Although it had previously announced that it would, ABC did not produce a second season of Philippine Idol Sources stated that ABC had incurred large losses producing the first season due to lower than expected advertising revenue.

On September 16, 2007, FremantleMedia officially announced that the Idol franchise would be given to GMA Network under the name Pinoy Idol.

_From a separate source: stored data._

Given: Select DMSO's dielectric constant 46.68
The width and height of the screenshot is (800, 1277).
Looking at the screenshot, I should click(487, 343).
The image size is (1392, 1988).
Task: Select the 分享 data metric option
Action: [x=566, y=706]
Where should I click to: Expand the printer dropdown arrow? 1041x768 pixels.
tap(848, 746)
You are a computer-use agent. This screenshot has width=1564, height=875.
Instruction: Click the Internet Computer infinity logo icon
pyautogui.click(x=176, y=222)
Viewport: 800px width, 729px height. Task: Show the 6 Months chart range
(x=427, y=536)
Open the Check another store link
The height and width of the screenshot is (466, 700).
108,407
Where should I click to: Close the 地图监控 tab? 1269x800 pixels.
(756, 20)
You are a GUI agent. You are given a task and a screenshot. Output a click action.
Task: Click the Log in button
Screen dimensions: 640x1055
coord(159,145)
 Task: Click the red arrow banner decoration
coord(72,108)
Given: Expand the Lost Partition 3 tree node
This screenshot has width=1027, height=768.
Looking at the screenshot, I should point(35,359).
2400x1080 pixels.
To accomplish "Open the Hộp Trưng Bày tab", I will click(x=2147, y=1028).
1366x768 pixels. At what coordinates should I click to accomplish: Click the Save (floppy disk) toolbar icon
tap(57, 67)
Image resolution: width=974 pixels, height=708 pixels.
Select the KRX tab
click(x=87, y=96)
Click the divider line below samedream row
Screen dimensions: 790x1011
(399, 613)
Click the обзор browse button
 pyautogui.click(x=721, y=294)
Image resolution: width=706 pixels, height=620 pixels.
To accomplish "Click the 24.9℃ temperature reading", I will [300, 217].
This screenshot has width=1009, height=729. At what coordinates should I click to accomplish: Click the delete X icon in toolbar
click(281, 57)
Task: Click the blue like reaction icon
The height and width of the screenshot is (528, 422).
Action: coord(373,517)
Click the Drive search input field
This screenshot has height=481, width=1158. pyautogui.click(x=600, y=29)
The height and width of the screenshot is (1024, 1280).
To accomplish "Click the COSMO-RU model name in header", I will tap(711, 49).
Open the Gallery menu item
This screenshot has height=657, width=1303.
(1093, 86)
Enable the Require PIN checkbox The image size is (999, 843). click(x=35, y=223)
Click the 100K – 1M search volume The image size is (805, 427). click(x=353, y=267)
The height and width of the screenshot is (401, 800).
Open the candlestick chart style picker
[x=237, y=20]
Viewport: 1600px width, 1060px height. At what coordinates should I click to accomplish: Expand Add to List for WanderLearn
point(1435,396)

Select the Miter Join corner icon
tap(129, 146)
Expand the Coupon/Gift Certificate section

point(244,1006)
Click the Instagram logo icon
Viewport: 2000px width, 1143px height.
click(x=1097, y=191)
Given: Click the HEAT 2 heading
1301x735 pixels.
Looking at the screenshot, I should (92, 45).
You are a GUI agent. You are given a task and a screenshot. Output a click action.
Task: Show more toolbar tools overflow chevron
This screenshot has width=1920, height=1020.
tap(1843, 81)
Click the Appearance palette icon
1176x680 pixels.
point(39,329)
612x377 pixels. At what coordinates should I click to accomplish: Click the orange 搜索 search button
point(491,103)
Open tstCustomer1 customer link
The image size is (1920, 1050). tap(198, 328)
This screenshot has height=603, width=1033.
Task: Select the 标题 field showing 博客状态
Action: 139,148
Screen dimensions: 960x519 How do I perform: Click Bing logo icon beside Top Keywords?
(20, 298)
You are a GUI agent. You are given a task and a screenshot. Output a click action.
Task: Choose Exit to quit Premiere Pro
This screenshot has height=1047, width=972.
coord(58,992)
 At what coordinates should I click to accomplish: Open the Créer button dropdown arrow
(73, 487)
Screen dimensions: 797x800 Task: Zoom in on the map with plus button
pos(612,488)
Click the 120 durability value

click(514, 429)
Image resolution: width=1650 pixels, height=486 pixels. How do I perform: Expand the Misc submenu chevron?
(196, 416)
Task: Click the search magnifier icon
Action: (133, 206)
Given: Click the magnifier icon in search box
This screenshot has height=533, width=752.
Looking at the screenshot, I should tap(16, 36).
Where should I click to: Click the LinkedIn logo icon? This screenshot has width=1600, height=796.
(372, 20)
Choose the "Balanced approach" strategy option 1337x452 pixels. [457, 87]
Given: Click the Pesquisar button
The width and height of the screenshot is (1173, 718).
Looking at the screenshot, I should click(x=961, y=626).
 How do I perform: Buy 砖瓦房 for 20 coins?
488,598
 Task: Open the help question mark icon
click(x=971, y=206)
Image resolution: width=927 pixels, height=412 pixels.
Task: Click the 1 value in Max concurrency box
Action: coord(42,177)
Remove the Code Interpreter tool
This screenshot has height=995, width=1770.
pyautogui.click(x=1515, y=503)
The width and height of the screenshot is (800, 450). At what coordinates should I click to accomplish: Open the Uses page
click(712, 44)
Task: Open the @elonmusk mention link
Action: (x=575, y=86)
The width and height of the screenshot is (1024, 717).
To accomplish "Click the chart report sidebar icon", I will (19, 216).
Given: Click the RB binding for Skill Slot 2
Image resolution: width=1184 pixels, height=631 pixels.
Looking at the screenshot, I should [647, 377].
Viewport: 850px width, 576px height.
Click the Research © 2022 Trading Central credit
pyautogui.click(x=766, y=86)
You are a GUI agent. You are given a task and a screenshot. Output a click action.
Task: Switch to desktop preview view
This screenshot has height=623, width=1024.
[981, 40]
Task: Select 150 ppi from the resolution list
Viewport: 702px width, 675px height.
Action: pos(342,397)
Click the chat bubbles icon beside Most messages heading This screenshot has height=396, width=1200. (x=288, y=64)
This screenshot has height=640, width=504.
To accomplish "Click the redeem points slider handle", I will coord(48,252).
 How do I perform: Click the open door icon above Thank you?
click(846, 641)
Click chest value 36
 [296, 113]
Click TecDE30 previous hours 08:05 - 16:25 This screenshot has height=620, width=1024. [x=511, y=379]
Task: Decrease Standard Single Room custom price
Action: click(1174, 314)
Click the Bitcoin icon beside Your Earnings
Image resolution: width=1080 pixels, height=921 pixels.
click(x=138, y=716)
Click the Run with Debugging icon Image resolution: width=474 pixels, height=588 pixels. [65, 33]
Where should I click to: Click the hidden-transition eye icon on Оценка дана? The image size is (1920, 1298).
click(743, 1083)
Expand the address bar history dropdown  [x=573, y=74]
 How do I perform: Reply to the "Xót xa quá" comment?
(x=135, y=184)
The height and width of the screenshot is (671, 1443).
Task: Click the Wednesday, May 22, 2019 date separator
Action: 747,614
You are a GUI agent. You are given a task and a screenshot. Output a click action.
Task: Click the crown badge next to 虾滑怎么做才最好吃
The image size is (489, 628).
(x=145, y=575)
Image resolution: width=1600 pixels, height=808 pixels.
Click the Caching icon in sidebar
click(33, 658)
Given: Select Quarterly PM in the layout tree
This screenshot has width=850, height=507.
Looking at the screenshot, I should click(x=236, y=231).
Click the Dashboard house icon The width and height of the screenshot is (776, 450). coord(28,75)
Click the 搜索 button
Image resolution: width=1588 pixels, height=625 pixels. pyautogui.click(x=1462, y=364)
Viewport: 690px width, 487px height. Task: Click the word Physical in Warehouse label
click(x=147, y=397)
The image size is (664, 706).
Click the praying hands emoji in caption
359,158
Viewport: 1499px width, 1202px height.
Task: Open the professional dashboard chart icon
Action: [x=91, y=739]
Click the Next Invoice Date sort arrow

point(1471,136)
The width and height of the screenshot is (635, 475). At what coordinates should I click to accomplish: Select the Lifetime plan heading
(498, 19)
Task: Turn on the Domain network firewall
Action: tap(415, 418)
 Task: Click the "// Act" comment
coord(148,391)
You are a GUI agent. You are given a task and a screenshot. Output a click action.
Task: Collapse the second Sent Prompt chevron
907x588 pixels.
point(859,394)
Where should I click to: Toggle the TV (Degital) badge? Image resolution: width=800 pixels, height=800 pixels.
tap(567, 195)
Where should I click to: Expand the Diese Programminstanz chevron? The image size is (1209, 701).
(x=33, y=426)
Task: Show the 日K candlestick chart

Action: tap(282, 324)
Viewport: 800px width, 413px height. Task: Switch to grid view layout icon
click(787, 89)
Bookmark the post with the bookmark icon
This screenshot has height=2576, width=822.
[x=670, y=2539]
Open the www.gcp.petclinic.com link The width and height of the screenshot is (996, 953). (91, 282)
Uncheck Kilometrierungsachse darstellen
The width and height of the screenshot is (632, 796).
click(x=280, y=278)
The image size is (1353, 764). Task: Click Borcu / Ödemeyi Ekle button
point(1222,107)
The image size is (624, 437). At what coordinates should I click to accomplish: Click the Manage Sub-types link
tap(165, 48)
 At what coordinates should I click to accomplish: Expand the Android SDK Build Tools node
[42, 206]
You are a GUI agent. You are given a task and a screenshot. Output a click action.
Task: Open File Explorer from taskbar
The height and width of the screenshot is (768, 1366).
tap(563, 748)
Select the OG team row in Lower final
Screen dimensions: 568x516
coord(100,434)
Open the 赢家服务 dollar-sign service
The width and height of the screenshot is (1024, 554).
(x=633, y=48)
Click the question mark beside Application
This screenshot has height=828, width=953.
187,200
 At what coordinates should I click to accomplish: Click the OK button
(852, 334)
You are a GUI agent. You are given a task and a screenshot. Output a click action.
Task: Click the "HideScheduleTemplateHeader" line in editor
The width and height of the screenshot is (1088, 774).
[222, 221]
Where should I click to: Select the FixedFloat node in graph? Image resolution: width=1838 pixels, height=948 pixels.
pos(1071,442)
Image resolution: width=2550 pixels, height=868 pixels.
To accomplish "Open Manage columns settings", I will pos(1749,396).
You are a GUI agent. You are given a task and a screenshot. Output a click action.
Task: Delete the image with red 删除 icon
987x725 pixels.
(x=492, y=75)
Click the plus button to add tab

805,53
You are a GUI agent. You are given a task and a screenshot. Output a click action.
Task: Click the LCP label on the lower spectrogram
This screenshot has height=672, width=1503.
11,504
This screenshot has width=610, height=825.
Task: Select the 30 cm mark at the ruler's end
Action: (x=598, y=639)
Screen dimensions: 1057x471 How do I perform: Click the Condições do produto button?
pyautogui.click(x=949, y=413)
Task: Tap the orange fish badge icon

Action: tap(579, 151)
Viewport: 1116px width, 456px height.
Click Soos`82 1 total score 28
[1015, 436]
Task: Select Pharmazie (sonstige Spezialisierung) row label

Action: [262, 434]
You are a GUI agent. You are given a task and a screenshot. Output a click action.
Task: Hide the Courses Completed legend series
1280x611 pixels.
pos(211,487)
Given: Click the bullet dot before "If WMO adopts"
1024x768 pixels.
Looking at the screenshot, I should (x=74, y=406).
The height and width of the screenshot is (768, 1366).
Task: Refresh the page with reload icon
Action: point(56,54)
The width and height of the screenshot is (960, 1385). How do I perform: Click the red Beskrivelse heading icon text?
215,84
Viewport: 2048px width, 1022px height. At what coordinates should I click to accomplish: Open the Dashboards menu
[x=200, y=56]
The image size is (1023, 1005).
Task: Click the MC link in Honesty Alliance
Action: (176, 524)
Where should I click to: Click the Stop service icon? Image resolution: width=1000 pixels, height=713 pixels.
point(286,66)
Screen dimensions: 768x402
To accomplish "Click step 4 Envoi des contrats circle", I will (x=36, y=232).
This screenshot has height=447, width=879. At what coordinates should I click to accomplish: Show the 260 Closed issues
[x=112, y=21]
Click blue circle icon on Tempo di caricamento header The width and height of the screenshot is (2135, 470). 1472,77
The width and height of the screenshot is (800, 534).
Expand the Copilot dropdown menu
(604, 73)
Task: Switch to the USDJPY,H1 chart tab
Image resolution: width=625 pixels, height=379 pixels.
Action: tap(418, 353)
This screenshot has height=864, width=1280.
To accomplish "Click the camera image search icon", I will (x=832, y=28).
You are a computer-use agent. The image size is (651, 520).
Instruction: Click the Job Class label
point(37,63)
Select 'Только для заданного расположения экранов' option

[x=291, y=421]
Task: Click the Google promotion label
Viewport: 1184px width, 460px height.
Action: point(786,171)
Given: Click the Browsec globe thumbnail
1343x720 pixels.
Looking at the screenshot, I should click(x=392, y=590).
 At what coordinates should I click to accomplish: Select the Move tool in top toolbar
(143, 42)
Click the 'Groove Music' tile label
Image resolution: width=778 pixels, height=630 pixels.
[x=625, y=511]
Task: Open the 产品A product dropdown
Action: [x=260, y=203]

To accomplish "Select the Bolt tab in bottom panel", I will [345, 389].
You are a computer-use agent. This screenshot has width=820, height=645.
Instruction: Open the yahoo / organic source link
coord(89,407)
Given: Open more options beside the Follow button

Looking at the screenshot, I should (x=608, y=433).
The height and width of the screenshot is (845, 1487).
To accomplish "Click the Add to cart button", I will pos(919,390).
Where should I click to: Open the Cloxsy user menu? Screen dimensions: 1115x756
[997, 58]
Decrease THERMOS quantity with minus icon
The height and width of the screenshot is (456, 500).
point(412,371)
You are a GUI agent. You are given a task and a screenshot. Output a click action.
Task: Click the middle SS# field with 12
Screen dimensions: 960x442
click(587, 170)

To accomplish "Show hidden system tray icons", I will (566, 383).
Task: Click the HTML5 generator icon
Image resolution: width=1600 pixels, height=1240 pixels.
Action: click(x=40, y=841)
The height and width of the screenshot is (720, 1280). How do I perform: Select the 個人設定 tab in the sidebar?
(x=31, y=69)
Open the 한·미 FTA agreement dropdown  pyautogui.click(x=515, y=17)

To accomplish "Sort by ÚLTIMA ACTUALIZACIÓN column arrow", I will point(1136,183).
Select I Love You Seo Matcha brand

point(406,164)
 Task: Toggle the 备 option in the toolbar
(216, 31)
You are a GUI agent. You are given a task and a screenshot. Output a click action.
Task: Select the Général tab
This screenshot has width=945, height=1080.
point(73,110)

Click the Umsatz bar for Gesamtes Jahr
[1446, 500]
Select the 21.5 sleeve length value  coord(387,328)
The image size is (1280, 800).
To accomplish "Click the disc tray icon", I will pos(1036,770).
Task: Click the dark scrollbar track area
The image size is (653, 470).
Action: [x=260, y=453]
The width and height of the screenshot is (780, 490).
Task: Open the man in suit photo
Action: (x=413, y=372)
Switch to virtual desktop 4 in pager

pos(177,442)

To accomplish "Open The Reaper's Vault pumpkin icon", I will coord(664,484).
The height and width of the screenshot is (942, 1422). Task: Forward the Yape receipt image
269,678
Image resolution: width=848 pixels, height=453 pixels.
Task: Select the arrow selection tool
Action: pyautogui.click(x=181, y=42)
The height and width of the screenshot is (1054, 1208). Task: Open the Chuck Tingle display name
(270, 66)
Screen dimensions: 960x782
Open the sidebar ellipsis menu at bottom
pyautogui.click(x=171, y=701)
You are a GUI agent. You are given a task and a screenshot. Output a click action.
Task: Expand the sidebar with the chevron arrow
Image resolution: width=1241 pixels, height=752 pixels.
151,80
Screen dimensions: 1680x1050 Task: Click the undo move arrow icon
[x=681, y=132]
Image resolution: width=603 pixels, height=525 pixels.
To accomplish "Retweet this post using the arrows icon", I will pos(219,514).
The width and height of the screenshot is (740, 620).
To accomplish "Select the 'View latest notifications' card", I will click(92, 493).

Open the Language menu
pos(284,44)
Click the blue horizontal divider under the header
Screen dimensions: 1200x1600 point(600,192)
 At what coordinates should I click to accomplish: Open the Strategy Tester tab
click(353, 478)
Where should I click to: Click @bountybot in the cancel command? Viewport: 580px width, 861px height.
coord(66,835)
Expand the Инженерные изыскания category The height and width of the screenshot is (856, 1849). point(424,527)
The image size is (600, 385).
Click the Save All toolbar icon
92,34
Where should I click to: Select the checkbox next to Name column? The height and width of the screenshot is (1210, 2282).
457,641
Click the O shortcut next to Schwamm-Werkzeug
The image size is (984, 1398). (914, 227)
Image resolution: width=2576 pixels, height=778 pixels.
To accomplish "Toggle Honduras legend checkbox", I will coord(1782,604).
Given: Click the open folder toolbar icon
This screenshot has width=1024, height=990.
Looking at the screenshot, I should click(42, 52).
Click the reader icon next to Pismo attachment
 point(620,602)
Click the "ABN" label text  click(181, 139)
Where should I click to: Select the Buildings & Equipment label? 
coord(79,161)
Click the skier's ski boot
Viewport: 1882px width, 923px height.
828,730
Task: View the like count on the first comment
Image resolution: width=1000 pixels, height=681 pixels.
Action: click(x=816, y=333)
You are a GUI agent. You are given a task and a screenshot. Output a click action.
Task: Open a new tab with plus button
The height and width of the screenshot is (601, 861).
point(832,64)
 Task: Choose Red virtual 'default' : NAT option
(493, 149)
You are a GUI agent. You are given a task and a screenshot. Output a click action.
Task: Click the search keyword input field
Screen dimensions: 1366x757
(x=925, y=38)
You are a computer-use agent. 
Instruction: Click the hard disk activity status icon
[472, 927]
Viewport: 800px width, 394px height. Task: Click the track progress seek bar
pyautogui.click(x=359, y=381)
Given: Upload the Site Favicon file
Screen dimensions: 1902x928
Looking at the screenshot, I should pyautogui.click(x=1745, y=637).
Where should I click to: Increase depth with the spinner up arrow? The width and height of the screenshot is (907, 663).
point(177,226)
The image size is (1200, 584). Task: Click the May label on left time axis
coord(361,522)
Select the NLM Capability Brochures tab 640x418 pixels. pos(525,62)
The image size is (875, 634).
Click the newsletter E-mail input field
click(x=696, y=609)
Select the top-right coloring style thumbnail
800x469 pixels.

FremantleMedia representative Geraldine Bravo said that it was "very fortunate" to find a new partner, while GMA Network's Senior Vice President for Entertainment Wilma Galvante added that both parties agreed that the network "has the experience, the resources, and the people to mount talent-search programs". Reports said that GMA was planning to treat Pinoy Idol as a completely different show, without referring to Philippine Idol as its "first season" and not recognizing Marcelo as the "first winner". Agoncillo and Cayabyab would not reprise their roles in the new Idol show as they appeared in the second season of Pinoy Dream Academy.

In an article published before Pinoy Idols premiere, Torre gave the lapses in Philippine Idol which he hoped Pinoy Idol should not replicate, such as Agoncillo's less than effective hosting style and the somewhat scripted and less wise comments of Magalona and Corrales.

=== Idol Philippines telecast ===
The second season of Idol Philippines, the iteration produced by ABS-CBN was broadcast on TV5, along with Kapamilya Channel and A2Z. This marks the return of an iteration of the Idol franchise on the network since Philippine Idol.